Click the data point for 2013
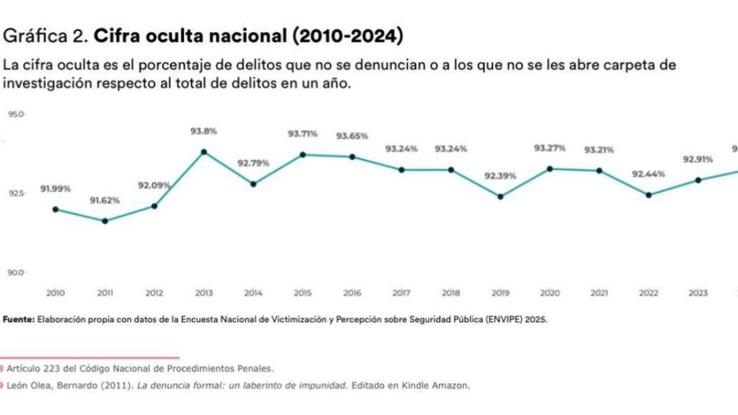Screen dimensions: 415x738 point(204,152)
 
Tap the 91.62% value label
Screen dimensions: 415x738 point(105,200)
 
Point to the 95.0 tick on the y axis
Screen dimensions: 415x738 point(16,114)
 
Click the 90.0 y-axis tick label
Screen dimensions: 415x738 point(16,272)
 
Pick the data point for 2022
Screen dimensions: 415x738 point(649,195)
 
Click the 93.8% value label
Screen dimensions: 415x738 point(204,131)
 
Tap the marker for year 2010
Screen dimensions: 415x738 point(55,210)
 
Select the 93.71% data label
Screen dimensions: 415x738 point(303,133)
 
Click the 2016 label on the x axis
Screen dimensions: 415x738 point(351,293)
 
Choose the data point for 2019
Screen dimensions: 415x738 point(500,197)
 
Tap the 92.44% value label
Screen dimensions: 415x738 point(648,174)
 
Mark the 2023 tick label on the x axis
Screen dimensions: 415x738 point(698,293)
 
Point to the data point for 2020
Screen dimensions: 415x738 point(549,169)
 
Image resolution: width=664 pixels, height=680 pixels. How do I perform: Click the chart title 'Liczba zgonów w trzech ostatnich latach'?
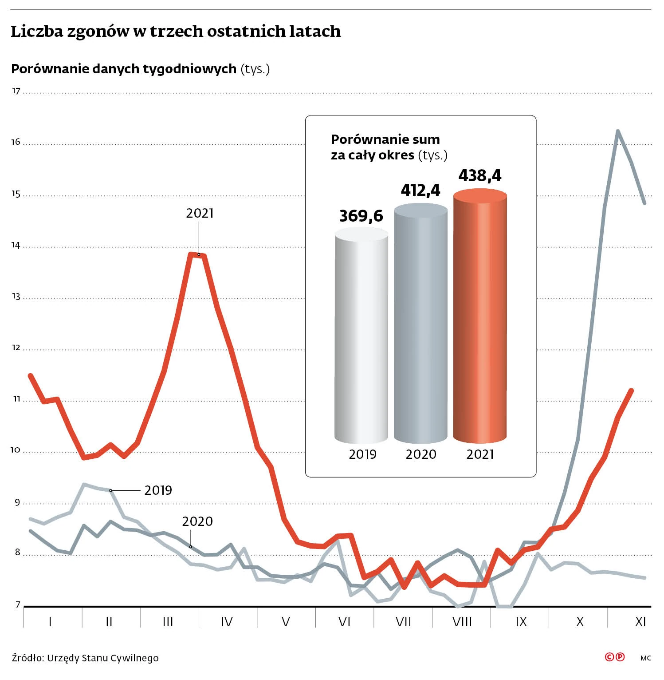click(x=176, y=32)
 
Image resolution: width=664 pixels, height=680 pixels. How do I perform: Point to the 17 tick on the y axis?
click(x=16, y=91)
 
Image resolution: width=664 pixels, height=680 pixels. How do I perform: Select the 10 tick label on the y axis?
click(x=16, y=450)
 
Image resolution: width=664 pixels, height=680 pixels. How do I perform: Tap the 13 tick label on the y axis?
click(x=16, y=296)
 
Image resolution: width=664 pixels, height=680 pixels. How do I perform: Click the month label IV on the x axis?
click(x=227, y=621)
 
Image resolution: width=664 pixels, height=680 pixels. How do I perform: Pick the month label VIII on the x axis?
click(x=462, y=621)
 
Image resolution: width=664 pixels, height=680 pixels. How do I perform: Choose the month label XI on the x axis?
click(x=640, y=621)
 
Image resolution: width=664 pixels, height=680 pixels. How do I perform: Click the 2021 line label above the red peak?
click(x=200, y=213)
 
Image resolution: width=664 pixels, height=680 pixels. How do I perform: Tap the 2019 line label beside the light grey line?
click(x=158, y=490)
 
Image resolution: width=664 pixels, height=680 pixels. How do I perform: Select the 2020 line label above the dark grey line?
click(x=197, y=521)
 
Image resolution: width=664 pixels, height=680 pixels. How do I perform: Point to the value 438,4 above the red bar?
click(x=480, y=175)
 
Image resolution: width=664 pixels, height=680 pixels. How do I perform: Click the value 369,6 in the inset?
click(x=361, y=216)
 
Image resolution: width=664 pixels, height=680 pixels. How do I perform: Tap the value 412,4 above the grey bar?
click(x=420, y=190)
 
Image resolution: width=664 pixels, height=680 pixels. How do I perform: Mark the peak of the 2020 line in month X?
click(x=617, y=131)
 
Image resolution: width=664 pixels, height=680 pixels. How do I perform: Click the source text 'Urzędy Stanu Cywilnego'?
click(x=103, y=658)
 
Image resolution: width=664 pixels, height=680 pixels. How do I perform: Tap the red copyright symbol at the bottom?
click(x=610, y=657)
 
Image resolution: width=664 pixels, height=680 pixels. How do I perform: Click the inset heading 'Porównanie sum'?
click(x=385, y=139)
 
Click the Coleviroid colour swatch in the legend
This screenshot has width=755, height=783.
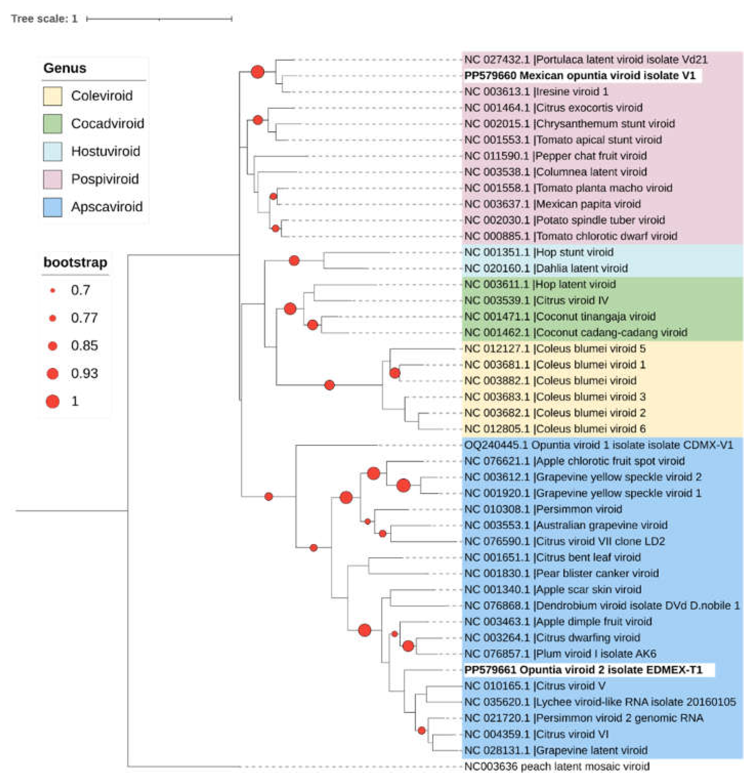[x=52, y=96]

■ ■ ■

■ **ЗАДАНИЕ**
Обновите все строки выше: замените «Screen dimensions» на «Display size», а остальное оставьте без изменений. Изображения в ответ не включайте.

■ **РЕШЕНИЕ**
Click the data point for 2013
Display size: 415x738 point(204,152)
 
Tap the 91.62% value label
Display size: 415x738 point(105,200)
 
Point to the 95.0 tick on the y axis
Display size: 415x738 point(16,114)
 
Click the 90.0 y-axis tick label
Display size: 415x738 point(16,272)
 
Pick the data point for 2022
Display size: 415x738 point(649,195)
 
Click the 93.8% value label
Display size: 415x738 point(204,131)
 
Tap the marker for year 2010
Display size: 415x738 point(55,210)
 
Select the 93.71% data label
Display size: 415x738 point(303,133)
 
Click the 2016 label on the x axis
Display size: 415x738 point(351,293)
 
Choose the data point for 2019
Display size: 415x738 point(500,197)
 
Tap the 92.44% value label
Display size: 415x738 point(648,174)
 
Mark the 2023 tick label on the x axis
Display size: 415x738 point(698,293)
 
Point to the data point for 2020
Display size: 415x738 point(549,169)
 
Image resolution: width=664 pixels, height=680 pixels. How do I perform: Click the chart title 'Liczba zgonów w trzech ostatnich latach'?
click(x=176, y=32)
 
Image resolution: width=664 pixels, height=680 pixels. How do I perform: Point to the 17 tick on the y axis?
click(x=16, y=91)
 
Image resolution: width=664 pixels, height=680 pixels. How do I perform: Select the 10 tick label on the y axis?
click(x=16, y=450)
 
Image resolution: width=664 pixels, height=680 pixels. How do I perform: Tap the 13 tick label on the y axis?
click(x=16, y=296)
 
Image resolution: width=664 pixels, height=680 pixels. How do I perform: Click the month label IV on the x axis?
click(x=227, y=621)
 
Image resolution: width=664 pixels, height=680 pixels. How do I perform: Pick the month label VIII on the x axis?
click(x=462, y=621)
 
Image resolution: width=664 pixels, height=680 pixels. How do I perform: Choose the month label XI on the x axis?
click(x=640, y=621)
 
Image resolution: width=664 pixels, height=680 pixels. How do I perform: Click the 2021 line label above the red peak?
click(x=200, y=213)
 
Image resolution: width=664 pixels, height=680 pixels. How do I perform: Tap the 2019 line label beside the light grey line?
click(x=158, y=490)
 
Image resolution: width=664 pixels, height=680 pixels. How do I perform: Select the 2020 line label above the dark grey line?
click(x=197, y=521)
 
Image resolution: width=664 pixels, height=680 pixels. How do I perform: Point to the value 438,4 above the red bar?
click(x=480, y=175)
 
Image resolution: width=664 pixels, height=680 pixels. How do I perform: Click the value 369,6 in the inset?
click(x=361, y=216)
 
Image resolution: width=664 pixels, height=680 pixels. How do I perform: Tap the value 412,4 above the grey bar?
click(x=420, y=190)
 
Image resolution: width=664 pixels, height=680 pixels. How do I perform: Mark the peak of the 2020 line in month X?
click(x=617, y=131)
 
Image resolution: width=664 pixels, height=680 pixels. How do I perform: Click the source text 'Urzędy Stanu Cywilnego'?
click(x=103, y=658)
 
Image resolution: width=664 pixels, height=680 pixels. How do I perform: Tap the red copyright symbol at the bottom?
click(x=610, y=657)
 
Image resolution: width=664 pixels, height=680 pixels. How do I perform: Click the inset heading 'Porównanie sum'?
click(x=385, y=139)
 
Click the Coleviroid colour swatch in the legend
This screenshot has width=755, height=783.
[x=52, y=96]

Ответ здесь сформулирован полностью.